木野主計『井上毅研究』

   本書は12の論文から成る。私はこの5月、往復3時間の通勤中、毎日少しずつ読み進み、10日ほどで読了したが、どの論文からも新鮮な発見をした。

   「諸子ヲ読ハ、誠ニ余力ヲ虚シクセザルマデナレバ、本業ヲ欠テ、彼ヲ求ムベカラズ、暇少ナキ人ハ読マズトモ欠ルコトナカルベシ」(儒学古典以外の中国古典思想家の研究は、暇潰し以上のものではなく、そのために儒学研究を犠牲にすべきではない。暇のない者は読むに及ばない」(p.51)。

   法制官僚・政略家井上毅の素養には、法家・兵家など「諸子」の影響が大きいように推測されるが、若き井上のこの一節は、彼の思想的背景が正統派朱子学であることを示している。著者も「家族論・・・等の社会の最も基礎的構造部分において、井上の論は程朱学以上に出ることはなかった」と指摘している(p.55)。

   幕末仏学を志し、フランス留学後仏法の研究・紹介に尽力した彼の仏法的背景は、明治14年政変以後の独法推進者のイメージに隠れて注目されていないが、仏法の知識は抵抗権思想にまで及び、植木枝盛にも影響した。また彼は西南戦争中、出身藩熊本城の防衛戦に深く関与、戦後復興にも尽力し、熊本の友人たちとの交友も永続した。

   14年創刊の官報を、社説抜きの純粋の「官誌」としたのも彼で(p.408)、「日本主義」の代表者陸羯南とは、官報局以来親しかった。陸は21年官報局を去り、新聞界に身を投じたが、これは井上との連携プレーではないかという仮説を著者は提出している(p.413)。

   一巡査がロシア皇太子を襲った「大津事件」に際し、皇族謀殺罪として死刑を科そうとした政府の圧力に抗して、大審院長児島惟謙が、罪刑法定主義と司法権独立を護ったことは有名だが、政府内で超法的措置に反対し、伊藤などを説得して、政府の決定を逆転させ、児島の抵抗を勝利させたのが井上である。
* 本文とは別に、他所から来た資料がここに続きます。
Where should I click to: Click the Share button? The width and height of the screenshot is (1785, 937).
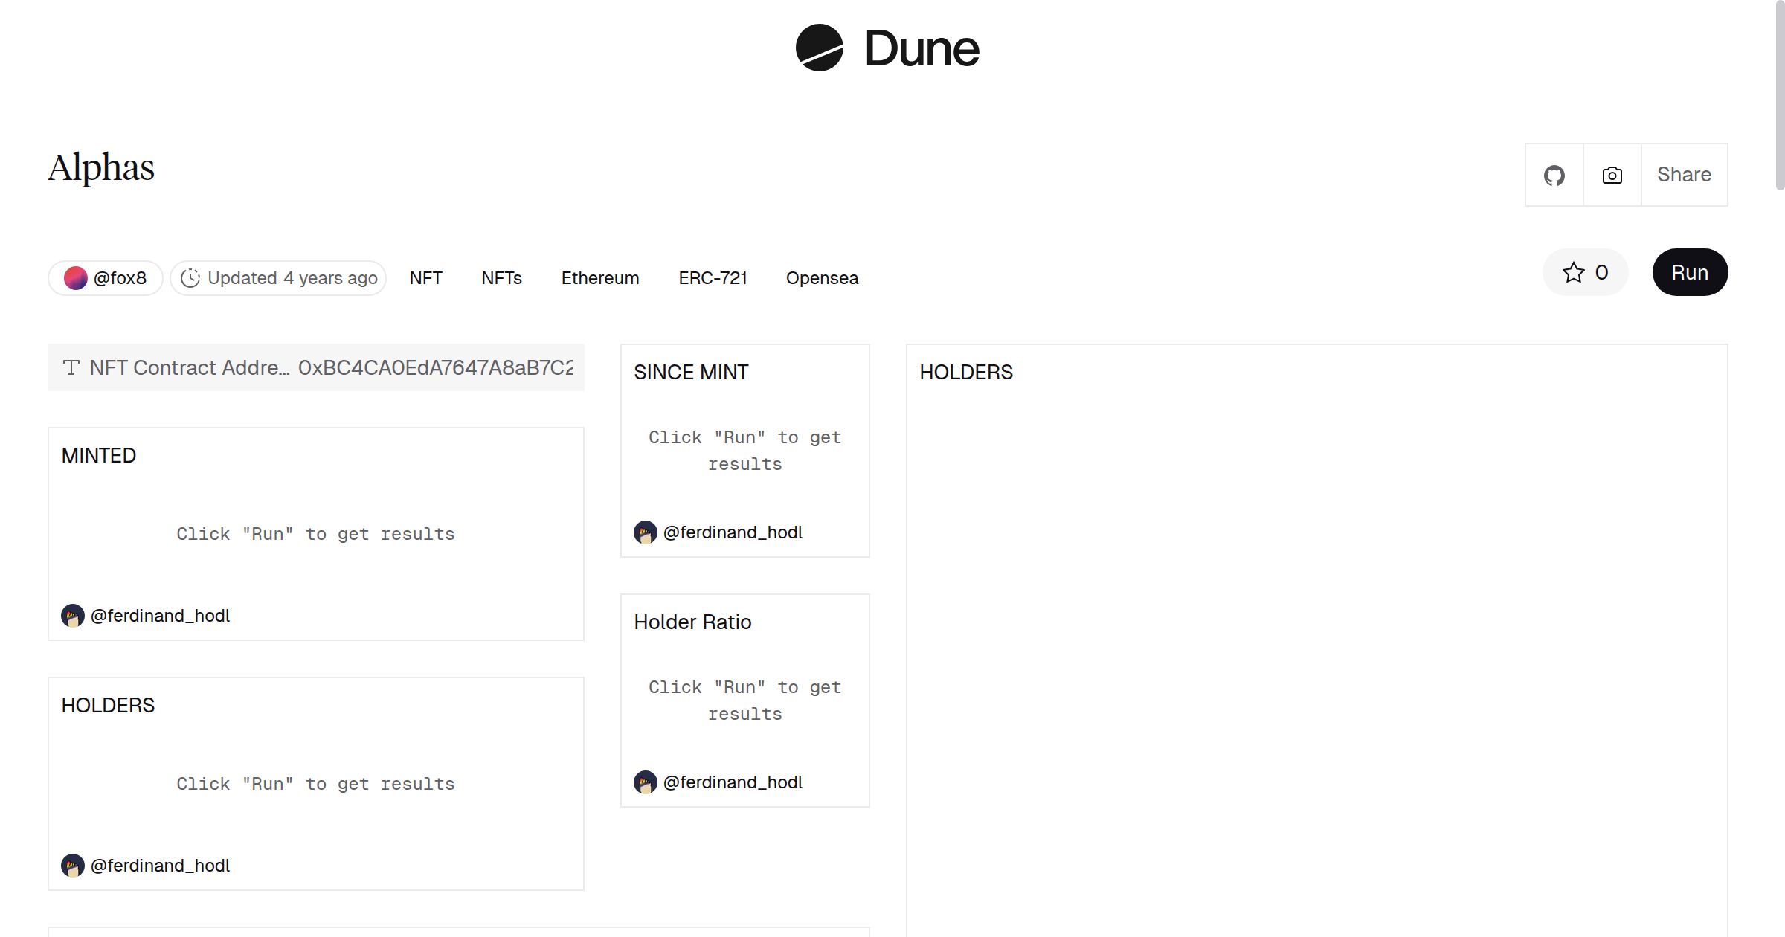point(1684,175)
また自由党の宣言文に政府侮辱の文言ありとして、警察当局が板垣退助等を告発した25年の事件に際し、井上は強くこれに反対、伊藤・山縣両元老などを説得して、訴追を中止させた。

   論文「南進論の系譜と井上毅」は、帝国主義者井上を側面照射している。行政権・立法権・司法権・検事・告訴・公正証書・陪審など多くの法律用語が井上の考案によるという指摘も、箕作麟祥などに注意を集中してきた日本近代法律用語史への重要な貢献であろう。もっとも藤井貞文に従って、「万世一系」の語を明治5年森有礼米国派遣の国書が我が国における最初の使用例であるとするのは(p.382)、明治2年岩倉具視の三條実美宛書簡(坂本是丸『明治維新と国学者』p.7に引用)から見て疑問であろう。

   本書から我々は、「明治国家形成のgrand designer」井上毅、及び彼をめぐる明治期前半の重要な多くの史実のみならず、「物を書く以上は、新たな発見や視点を学界に提供すべきである」という学問の作法を教えられる。